INPUT DATA:
+ + + + + + +

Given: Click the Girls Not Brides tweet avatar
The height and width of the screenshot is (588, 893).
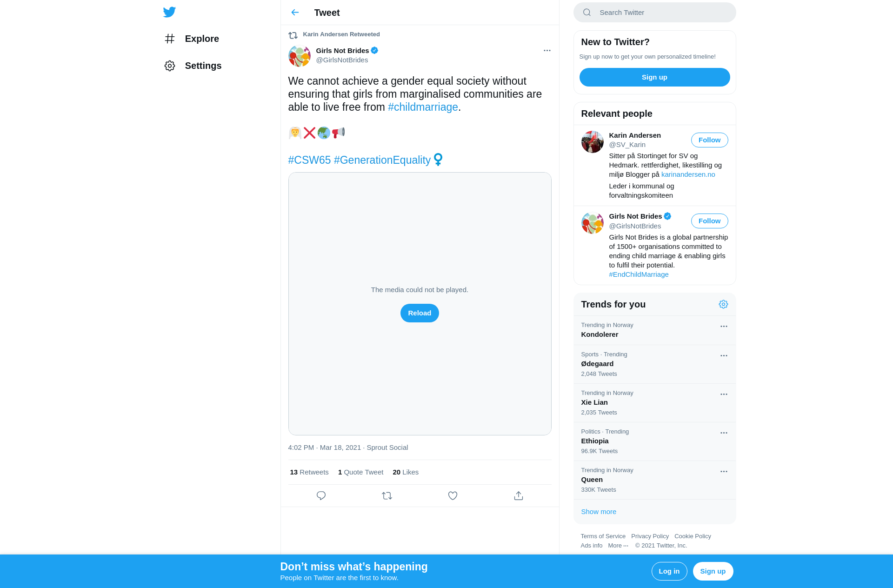Looking at the screenshot, I should coord(300,56).

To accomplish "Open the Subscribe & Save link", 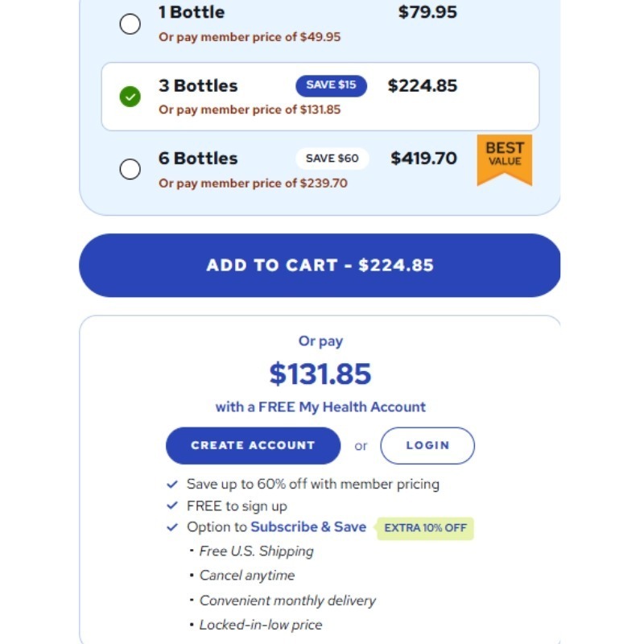I will 308,527.
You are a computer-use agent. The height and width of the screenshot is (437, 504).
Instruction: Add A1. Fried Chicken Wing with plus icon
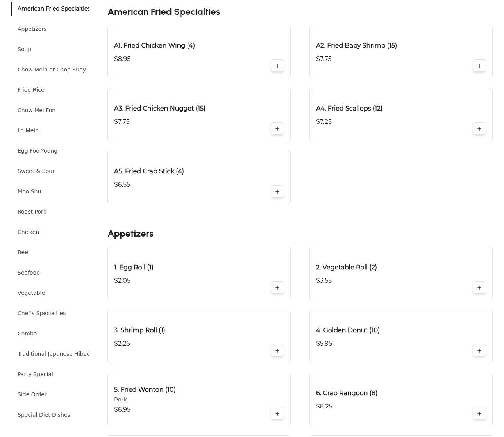pyautogui.click(x=277, y=66)
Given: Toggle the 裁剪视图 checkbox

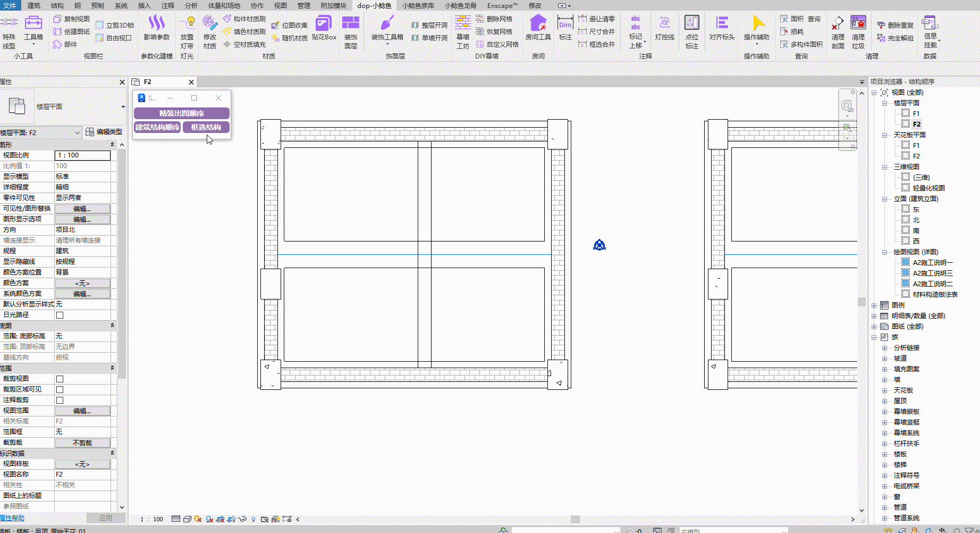Looking at the screenshot, I should coord(60,379).
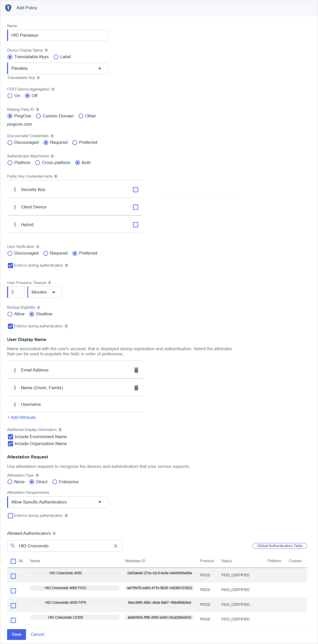The width and height of the screenshot is (318, 644).
Task: Click the Add Attribute link
Action: point(22,417)
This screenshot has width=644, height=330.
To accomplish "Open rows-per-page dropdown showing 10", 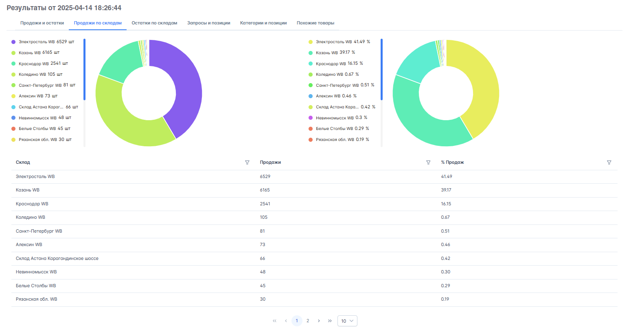I will coord(347,321).
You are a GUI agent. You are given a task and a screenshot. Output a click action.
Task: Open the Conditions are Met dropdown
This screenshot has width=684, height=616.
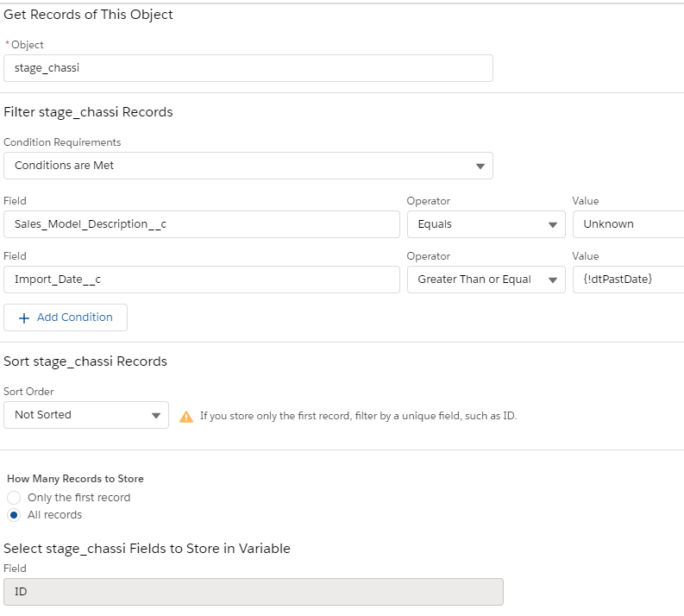pyautogui.click(x=248, y=166)
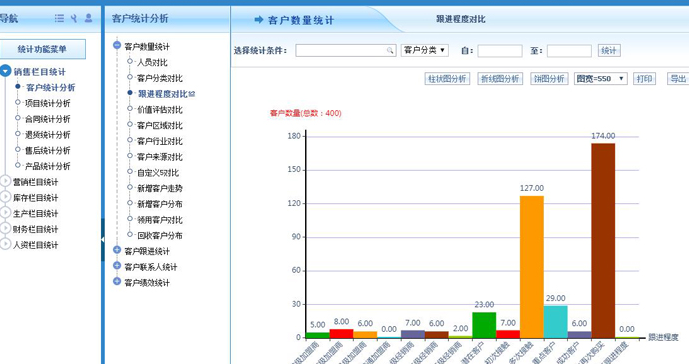Viewport: 689px width, 364px height.
Task: Collapse the 销售栏目统计 menu section
Action: (5, 71)
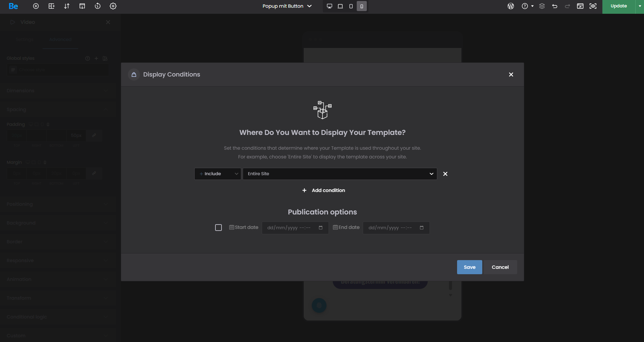Click Add condition link
The image size is (644, 342).
click(324, 190)
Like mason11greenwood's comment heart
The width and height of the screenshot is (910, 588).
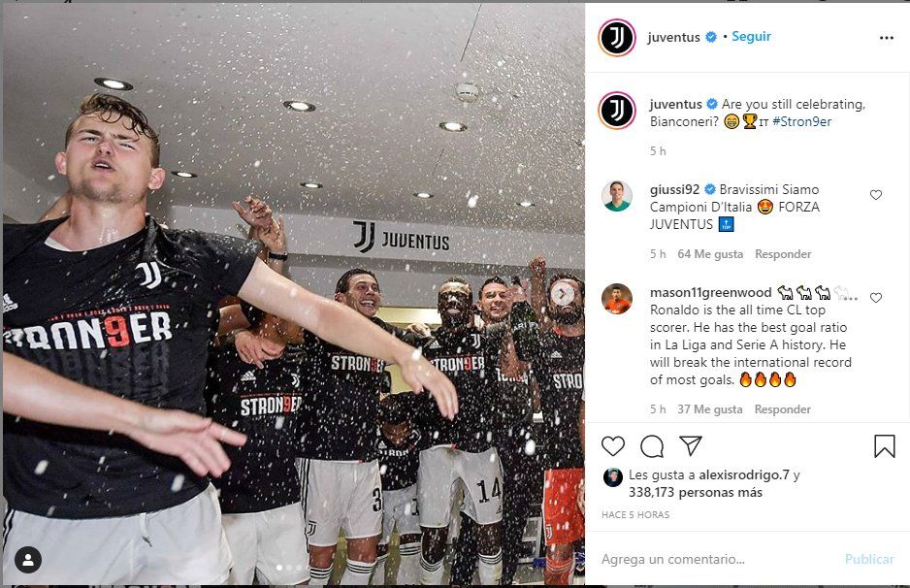[876, 298]
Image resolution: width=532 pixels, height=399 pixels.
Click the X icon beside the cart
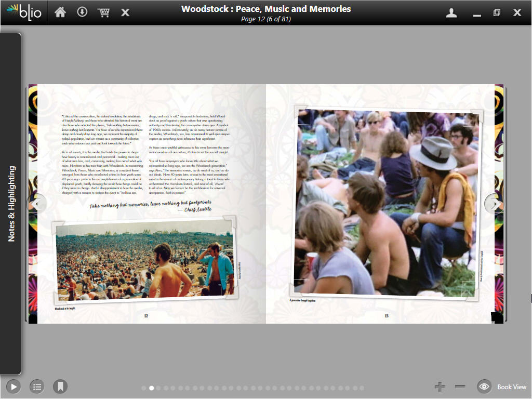click(x=125, y=12)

+ + + + + + +

The copy should start at the line that contains "Task: Open the Conditions are Met dropdown", end at the last line of the entries above, and match each line exactly, with pictures dropped.

SOLUTION:
Task: Open the Conditions are Met dropdown
This screenshot has width=684, height=616.
pyautogui.click(x=248, y=166)
Viewport: 689px width, 364px height.
Task: Collapse the 销售栏目统计 menu section
Action: (5, 71)
Click Add condition link
The image size is (644, 342).
click(324, 190)
Like mason11greenwood's comment heart
The width and height of the screenshot is (910, 588).
[876, 298]
Image resolution: width=532 pixels, height=399 pixels.
Click the X icon beside the cart
click(x=125, y=12)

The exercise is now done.